Additional features, advantages, and embodiments of the present disclosure are set forth or apparent from consideration of the following detailed description, drawings, and claims. Moreover, the following detailed description is exemplary and intended to provide further explanation without limiting the scope of the disclosure as claimed.
Various embodiments of the present disclosure are discussed in detail below. While specific embodiments are discussed, this is done for illustration purposes only. A person skilled in the relevant art will recognize that other components and configurations may be used without departing from the spirit and scope of the present disclosure.
In the following specification and the claims, reference may be made to “optional” or “optionally” to mean that the subsequently described event or circumstance may or may not occur, and that the description includes instances in which the event occurs and instances in which the event does not.
As used herein, the terms “axial” and “axially” refer to directions and orientations that extend substantially parallel to a centerline of the turbine engine or the combustor. Moreover, the terms “radial” and “radially” refer to directions and orientations that extend substantially perpendicular to the centerline of the turbine engine. A turbine engine includes, for example, a turbojet engine, a turboprop engine, a turbofan, or a turboshaft engine.
Embodiments of the present disclosure seek to provide a system and a method to dampen torsional vibration of a shaft. A shaft, such as a slender shaft, may have a relatively high inertia that may lead to torsional vibration in the shaft. For example, a connection of a low-pressure and/or a booster compressor (LPC) assembly coupled to a forward fan assembly and to the low-pressure (LP) drive shaft may induce torsional vibration in the LP drive shaft. In addition, a presence of a gearbox between the LPC assembly and the LP drive shaft may further excite torsional vibration responses in the LP drive shaft. Therefore, in order to reduce or substantially to eliminate the torsional vibration, a torsional vibration damper mechanism is used. For example, the torsional vibration damper mechanism can be provided integrated with a rotating shaft at any place where damper effectiveness can be maximized.”
In some embodiments, the torsional vibration mechanism includes aligning two distinct mode shapes of a main shaft and an integrated shaft with flexible attachments, to limit the response by aligning nodes with antinodes to limit the response. This mechanism can be put at any place where damper effectiveness is desired and space is available.

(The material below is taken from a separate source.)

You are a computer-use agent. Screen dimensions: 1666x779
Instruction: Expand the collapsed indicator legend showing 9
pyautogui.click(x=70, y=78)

In some embodiments, the torsional vibration damper mechanism may include viscoelastic materials or smart materials such as a shape memory alloy (SMA). Alternatively, or additionally, a trapped high viscous fluid can be used for dampening torsional vibration.
In some embodiments, a combination of stiff and flexible members can be provided with vibration damping inserts. For example, the vibration damping inserts may include inverted Y-beam inserts coupling an inertia inner ring to one or more outer rings. The inverted Y-beam inserts can be tuned for torsional mode of interest. The inserts can also include a viscoelastic material.
Any torque fluctuation leads to displacement of flexible members or shafts against the damping element. Benefits of using a torsional vibration mechanism include, but are not limited to, providing controlled torsional vibrations for slender architectures. Rotor components relieved from high torque pulsations otherwise might be a concern for high cycle fatigue (HCF).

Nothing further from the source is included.